- _Problem to work on_: Lines before the one containing "Task: Open the Integrations checkmark icon" are not wanted; restate the rest below word for word, through the last line, but drop any pictures.

- _Data for analysis_:

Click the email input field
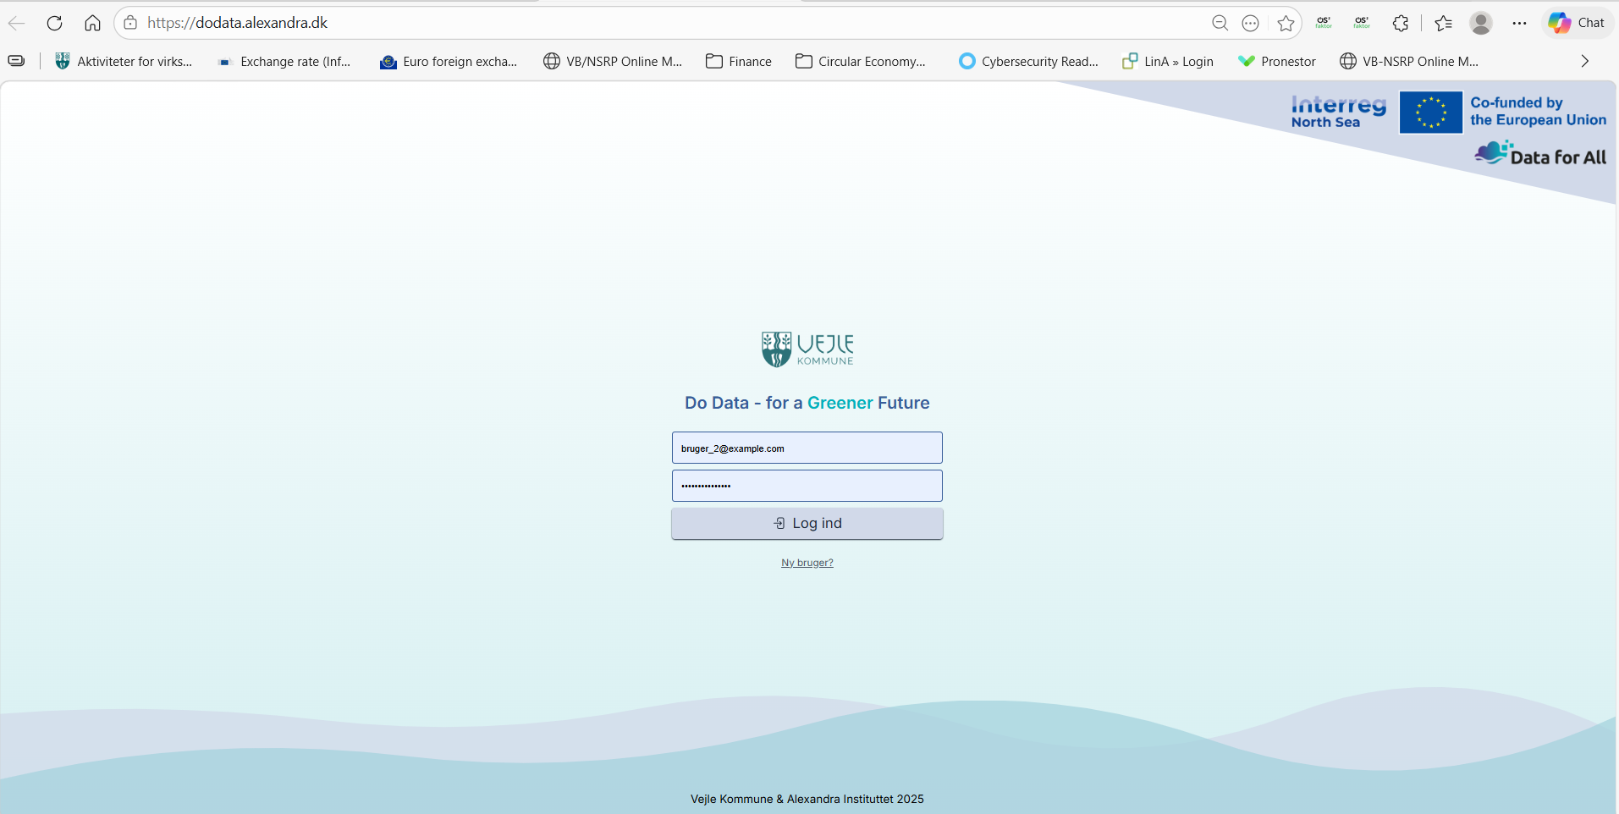Viewport: 1619px width, 814px height. click(807, 448)
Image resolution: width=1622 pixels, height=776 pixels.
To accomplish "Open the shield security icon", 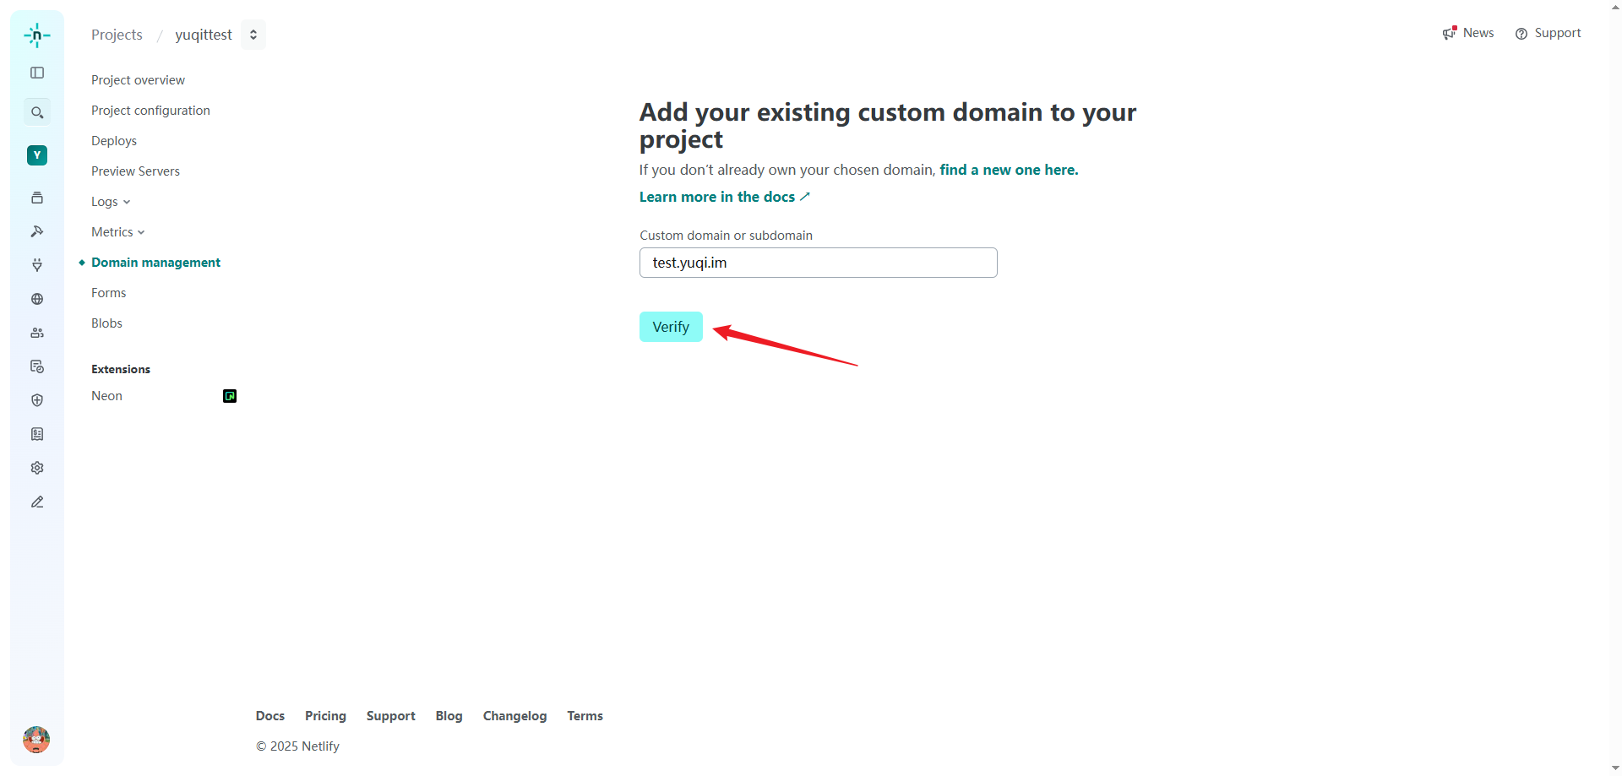I will click(37, 400).
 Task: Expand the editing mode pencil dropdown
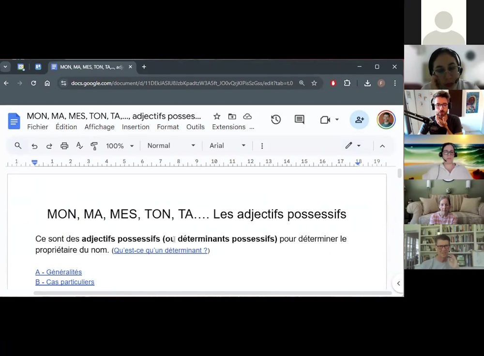[353, 146]
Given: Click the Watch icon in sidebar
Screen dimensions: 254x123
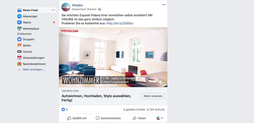Looking at the screenshot, I should point(19,23).
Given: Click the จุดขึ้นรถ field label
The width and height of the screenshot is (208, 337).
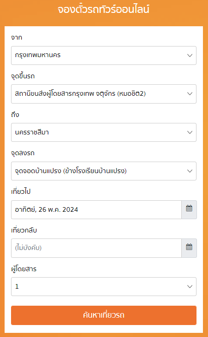Looking at the screenshot, I should point(23,76).
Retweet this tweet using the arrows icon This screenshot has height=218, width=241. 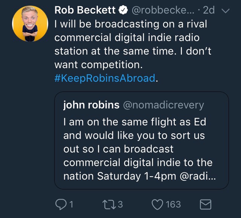109,204
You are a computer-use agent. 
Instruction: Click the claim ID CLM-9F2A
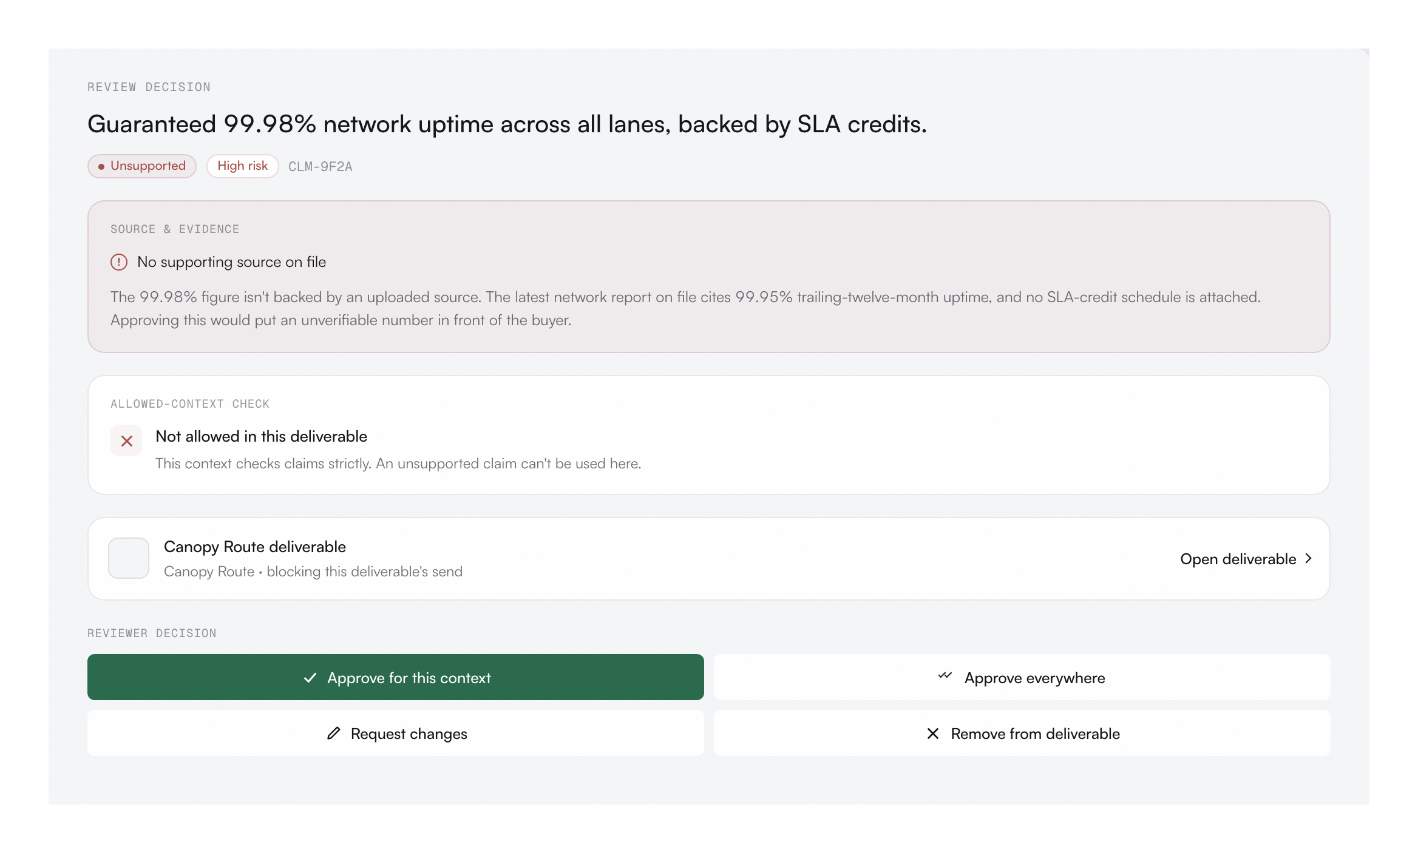[x=321, y=167]
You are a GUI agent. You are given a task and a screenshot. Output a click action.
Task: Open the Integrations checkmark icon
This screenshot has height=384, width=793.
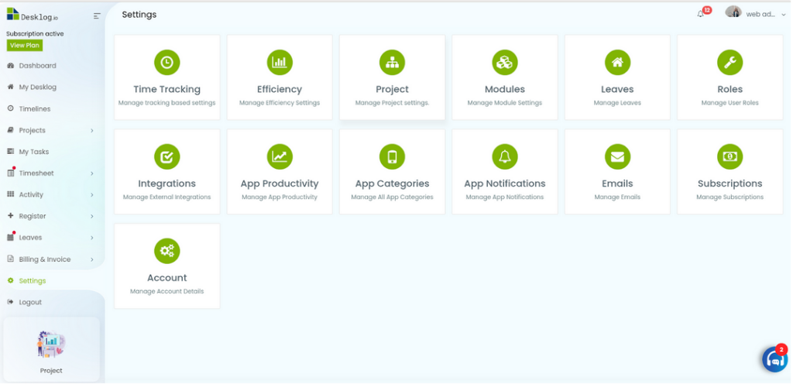coord(167,156)
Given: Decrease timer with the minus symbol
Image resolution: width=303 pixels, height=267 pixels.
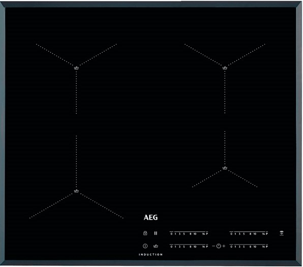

- _Your solution_:
Task: Open the Integrations checkmark icon
This screenshot has height=384, width=793.
coord(167,156)
Given: Decrease timer with the minus symbol
Image resolution: width=303 pixels, height=267 pixels.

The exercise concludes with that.